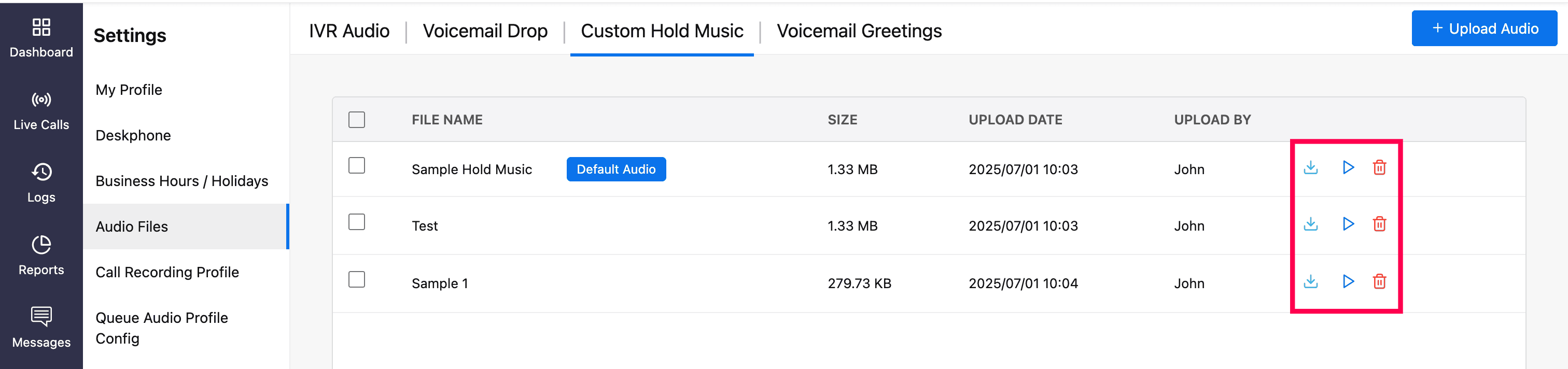Go to Live Calls in the sidebar

click(x=41, y=110)
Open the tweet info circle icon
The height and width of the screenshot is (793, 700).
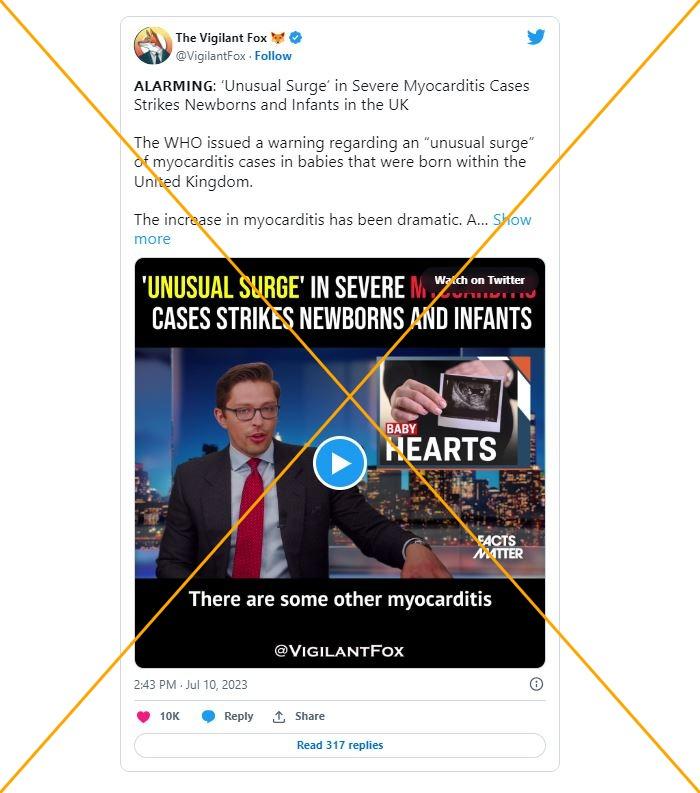click(x=536, y=684)
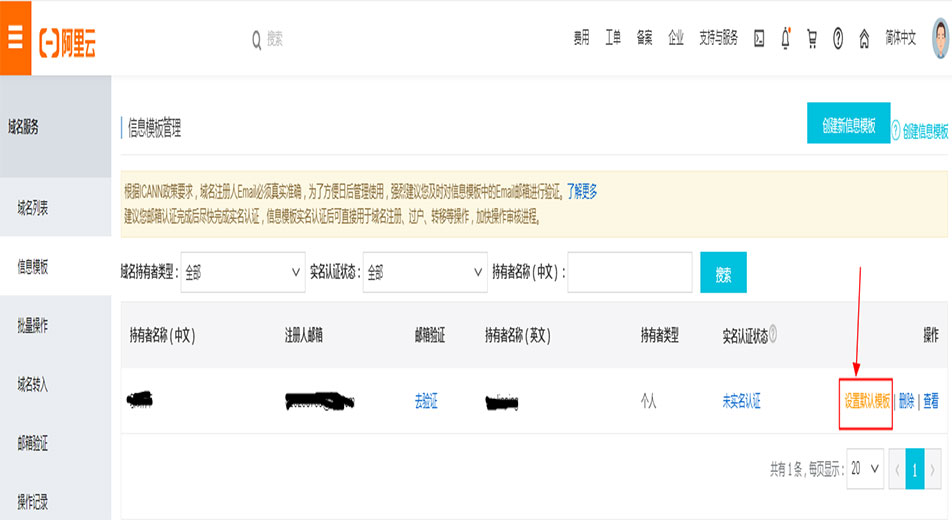The image size is (952, 520).
Task: Open the notification bell
Action: point(786,39)
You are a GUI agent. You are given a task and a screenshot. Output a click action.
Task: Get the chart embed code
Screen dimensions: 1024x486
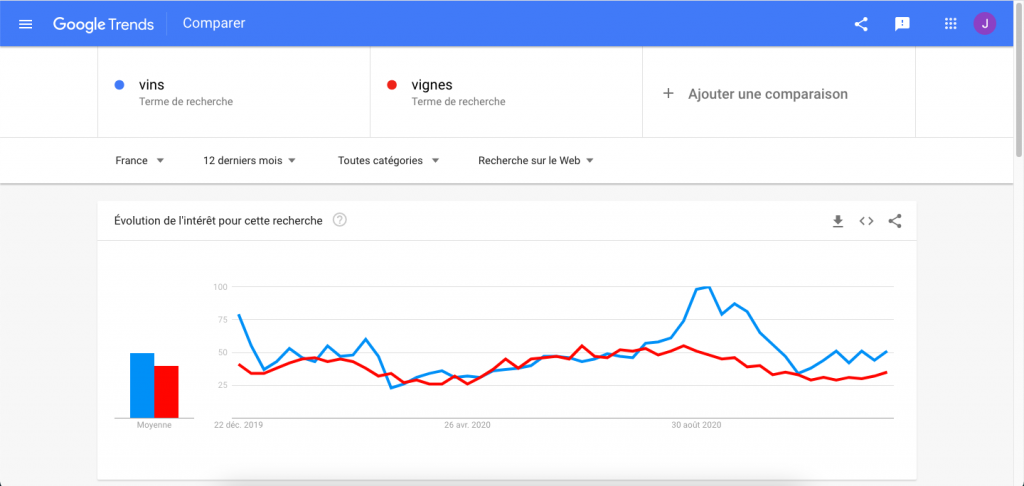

=======

Format the lines of data above as a JSON list of strings, one string per line, skipping blank lines and leaving the pictures out.

**Final result:**
[
  "Go to Live Calls in the sidebar",
  "click(x=41, y=110)",
  "Open the tweet info circle icon",
  "The height and width of the screenshot is (793, 700).",
  "click(x=536, y=684)",
  "The image size is (952, 520).",
  "Task: Open the notification bell",
  "Action: point(786,39)",
  "You are a GUI agent. You are given a task and a screenshot. Output a click action.",
  "Task: Get the chart embed code",
  "Screen dimensions: 1024x486"
]